Book Review: ‘Cocked and Boozy,’ by Brooke Barbier

But the combination of a booze-soaked culture and nation building proved to be a volatile cocktail. “This was the power of alcohol,” Barbier writes. “It brought people together and loosened usual comportments. It fostered community and a shared identity.”

Along the way, the book humanizes George Washington, John Adams, Thomas Jefferson and other founding figures with accounts of their tavern time and appreciation of adult beverages. Adams once “drank Madeira at a great Rate and found no Inconvenience in it,” as he wrote in his diary, and Jefferson spent about 13 percent of his salary on wine during his first presidential term. Washington even became a distiller in his retirement. And yes, that son-of-a-maltster (and modern Boston lager namesake), Samuel Adams, shows up, too.

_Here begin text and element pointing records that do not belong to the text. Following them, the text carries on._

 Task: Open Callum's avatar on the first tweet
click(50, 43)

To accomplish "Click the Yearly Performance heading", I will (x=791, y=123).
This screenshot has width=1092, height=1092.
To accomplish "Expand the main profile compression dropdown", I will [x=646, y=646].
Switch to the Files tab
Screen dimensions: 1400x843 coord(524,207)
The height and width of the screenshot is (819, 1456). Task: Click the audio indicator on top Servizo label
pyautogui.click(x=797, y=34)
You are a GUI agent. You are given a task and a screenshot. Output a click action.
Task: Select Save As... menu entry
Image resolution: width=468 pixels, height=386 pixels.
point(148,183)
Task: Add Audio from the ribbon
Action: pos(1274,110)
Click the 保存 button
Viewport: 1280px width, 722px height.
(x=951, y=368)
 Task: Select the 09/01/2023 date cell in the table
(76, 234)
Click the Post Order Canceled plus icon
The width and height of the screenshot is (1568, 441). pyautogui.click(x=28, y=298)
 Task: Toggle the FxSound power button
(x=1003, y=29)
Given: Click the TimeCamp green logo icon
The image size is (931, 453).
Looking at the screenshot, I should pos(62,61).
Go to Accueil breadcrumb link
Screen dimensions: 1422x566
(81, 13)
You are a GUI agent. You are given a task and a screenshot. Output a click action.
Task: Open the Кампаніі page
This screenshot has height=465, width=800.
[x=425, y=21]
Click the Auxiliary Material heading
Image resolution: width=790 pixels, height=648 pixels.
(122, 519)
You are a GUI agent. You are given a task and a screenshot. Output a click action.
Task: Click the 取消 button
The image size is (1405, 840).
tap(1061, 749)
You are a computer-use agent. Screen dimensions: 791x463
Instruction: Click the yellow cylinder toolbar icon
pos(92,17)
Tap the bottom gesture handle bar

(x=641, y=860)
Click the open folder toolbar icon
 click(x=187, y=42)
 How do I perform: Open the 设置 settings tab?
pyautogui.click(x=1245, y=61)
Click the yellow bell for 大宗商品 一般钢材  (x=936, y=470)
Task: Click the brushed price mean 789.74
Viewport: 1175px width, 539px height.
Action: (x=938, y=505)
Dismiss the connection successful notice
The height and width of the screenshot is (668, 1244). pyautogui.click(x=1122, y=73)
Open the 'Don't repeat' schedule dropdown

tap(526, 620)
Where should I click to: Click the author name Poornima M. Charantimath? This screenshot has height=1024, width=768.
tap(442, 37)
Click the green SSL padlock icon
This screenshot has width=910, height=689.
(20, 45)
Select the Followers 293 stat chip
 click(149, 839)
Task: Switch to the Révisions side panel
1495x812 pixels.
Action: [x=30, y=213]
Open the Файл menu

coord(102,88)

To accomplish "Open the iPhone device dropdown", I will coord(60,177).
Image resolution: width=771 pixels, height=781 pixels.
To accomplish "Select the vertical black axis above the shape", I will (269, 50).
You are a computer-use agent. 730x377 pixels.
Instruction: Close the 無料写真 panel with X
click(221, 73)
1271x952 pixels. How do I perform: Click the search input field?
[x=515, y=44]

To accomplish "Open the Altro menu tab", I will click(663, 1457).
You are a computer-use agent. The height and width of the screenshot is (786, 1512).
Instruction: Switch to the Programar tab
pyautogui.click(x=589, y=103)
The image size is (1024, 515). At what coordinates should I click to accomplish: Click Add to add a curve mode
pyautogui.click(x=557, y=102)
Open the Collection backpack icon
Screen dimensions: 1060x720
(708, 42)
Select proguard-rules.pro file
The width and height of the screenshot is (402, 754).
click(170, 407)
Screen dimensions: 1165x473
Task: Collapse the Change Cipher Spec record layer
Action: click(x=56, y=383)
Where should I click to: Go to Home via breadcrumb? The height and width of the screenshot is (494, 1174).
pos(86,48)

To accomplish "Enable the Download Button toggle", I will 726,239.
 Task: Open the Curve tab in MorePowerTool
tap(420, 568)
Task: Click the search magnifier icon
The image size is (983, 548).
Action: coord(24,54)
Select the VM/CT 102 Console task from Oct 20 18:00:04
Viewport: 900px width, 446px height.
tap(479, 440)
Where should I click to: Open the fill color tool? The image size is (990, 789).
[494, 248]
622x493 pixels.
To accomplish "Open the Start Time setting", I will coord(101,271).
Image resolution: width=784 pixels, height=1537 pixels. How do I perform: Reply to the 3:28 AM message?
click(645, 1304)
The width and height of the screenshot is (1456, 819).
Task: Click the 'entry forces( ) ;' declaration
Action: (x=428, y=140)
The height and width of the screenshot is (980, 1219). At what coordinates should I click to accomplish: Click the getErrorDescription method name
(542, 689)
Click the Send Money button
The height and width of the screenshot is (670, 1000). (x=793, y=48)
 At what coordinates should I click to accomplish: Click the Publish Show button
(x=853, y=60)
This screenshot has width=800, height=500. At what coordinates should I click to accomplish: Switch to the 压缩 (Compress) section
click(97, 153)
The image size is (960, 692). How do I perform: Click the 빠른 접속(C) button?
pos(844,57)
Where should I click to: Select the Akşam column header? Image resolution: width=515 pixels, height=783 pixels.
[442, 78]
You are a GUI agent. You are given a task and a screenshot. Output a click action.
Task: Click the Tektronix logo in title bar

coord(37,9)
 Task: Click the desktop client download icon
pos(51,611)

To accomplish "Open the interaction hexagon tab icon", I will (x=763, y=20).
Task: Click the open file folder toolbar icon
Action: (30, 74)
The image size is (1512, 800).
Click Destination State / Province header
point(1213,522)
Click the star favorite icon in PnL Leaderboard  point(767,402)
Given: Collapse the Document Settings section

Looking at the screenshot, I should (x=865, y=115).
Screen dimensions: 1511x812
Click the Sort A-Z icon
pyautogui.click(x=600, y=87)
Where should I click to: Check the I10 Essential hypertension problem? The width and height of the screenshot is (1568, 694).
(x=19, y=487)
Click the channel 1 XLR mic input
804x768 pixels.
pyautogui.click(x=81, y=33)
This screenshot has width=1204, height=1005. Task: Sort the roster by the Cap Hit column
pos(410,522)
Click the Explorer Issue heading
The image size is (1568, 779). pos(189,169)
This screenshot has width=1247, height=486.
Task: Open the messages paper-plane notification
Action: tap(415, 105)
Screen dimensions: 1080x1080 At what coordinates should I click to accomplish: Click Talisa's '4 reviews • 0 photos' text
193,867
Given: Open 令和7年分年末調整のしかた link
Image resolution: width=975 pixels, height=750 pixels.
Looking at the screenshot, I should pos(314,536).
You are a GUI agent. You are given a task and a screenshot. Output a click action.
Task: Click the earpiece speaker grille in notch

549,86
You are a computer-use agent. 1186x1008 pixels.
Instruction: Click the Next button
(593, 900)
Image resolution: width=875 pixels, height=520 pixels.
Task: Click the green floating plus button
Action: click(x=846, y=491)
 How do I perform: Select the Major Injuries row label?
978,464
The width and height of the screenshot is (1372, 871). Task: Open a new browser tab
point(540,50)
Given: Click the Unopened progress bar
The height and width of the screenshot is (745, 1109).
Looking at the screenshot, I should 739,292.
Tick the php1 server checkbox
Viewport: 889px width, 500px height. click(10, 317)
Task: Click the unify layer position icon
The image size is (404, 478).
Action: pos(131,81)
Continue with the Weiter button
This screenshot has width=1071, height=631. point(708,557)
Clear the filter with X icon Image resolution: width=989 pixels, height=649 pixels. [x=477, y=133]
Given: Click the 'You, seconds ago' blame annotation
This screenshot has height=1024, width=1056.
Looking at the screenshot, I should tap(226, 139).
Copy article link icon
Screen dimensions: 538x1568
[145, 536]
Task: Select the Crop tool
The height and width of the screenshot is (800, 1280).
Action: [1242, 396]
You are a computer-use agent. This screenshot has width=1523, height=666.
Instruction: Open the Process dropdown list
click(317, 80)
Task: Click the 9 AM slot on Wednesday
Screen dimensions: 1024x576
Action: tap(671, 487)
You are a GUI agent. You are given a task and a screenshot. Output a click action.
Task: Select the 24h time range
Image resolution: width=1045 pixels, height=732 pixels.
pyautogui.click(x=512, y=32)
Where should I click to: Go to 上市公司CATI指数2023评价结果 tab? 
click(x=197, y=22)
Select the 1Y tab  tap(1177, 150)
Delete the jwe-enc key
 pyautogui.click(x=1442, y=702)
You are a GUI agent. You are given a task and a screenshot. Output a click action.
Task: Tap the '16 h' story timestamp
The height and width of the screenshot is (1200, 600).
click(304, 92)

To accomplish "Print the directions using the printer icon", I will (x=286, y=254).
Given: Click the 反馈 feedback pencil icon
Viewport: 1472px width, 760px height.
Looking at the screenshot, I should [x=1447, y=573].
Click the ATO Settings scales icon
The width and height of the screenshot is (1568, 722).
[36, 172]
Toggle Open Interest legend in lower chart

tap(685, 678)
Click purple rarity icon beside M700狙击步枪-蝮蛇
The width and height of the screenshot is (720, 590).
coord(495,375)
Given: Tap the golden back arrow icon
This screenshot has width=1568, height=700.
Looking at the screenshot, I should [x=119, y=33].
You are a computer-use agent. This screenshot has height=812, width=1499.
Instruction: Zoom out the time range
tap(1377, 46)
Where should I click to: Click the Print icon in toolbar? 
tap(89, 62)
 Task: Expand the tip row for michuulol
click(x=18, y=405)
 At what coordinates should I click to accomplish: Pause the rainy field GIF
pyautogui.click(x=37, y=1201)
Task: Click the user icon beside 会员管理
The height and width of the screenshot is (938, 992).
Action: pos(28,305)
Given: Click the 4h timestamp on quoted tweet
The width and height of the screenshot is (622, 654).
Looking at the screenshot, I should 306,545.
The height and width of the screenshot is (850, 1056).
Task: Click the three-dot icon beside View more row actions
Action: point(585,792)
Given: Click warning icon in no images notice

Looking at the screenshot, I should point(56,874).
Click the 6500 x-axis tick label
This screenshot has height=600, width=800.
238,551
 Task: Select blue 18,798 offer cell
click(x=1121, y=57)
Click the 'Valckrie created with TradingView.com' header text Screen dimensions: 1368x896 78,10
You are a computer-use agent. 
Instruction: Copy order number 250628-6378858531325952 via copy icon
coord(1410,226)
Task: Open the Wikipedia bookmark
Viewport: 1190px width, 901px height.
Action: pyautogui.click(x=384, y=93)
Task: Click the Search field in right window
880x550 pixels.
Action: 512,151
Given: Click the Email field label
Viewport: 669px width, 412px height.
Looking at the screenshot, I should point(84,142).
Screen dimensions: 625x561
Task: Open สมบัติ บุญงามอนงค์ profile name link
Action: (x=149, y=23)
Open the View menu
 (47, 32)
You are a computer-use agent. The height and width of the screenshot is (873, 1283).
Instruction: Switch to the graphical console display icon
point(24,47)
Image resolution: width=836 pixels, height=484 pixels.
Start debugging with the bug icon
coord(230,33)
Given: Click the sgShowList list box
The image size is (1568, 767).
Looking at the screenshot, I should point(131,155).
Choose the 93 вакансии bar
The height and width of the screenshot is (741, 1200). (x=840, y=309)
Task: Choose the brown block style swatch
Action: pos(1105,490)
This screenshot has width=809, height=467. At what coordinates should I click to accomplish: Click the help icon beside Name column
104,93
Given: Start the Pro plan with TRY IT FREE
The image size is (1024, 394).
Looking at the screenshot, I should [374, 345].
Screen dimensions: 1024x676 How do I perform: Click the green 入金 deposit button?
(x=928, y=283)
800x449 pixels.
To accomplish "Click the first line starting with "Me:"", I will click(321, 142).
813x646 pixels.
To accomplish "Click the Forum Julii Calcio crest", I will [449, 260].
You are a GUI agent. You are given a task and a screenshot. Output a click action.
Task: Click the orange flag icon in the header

The book’s title is culled from entries in “The Drinker’s Dictionary,” a lengthy list of euphemisms for drunkenness (which included “Cherry Merry” and “Wamble Crop’d” among the bangers) that Benjamin Franklin published in a 1737 edition of The Pennsylvania Gazette. Barbier includes the list as an appendix.

She offers plenty of examples about how alcohol revved up the colonists in protest and war, but she also explores a less-traveled path — namely, the era’s societal and racial notions about who could acceptably drink to excess. John Adams “was uncomfortable if people thought of the Sons of Liberty as intoxicated,” she writes. “That was the behavior of others: British soldiers got drunk, Native Americans got drunk. Respectable, liberty-loving men did not.”

The book tends to emphasize the jollier side of consumption, though Barbier does explore colonial temperance movements and early examples of addiction. But perhaps for pacing’s sake — or perhaps because losing battles are such a buzzkill — she skips some of the more detrimental behavior attributed to alcohol on the Continental Army’s part, as when Gen. Adam Stephen was accused of such frequent intoxication (among other things) after screwing up the 1777 Battle of Germantown that he was booted from the service. (Sometimes, America runs on drunken. Sometimes, not so much.)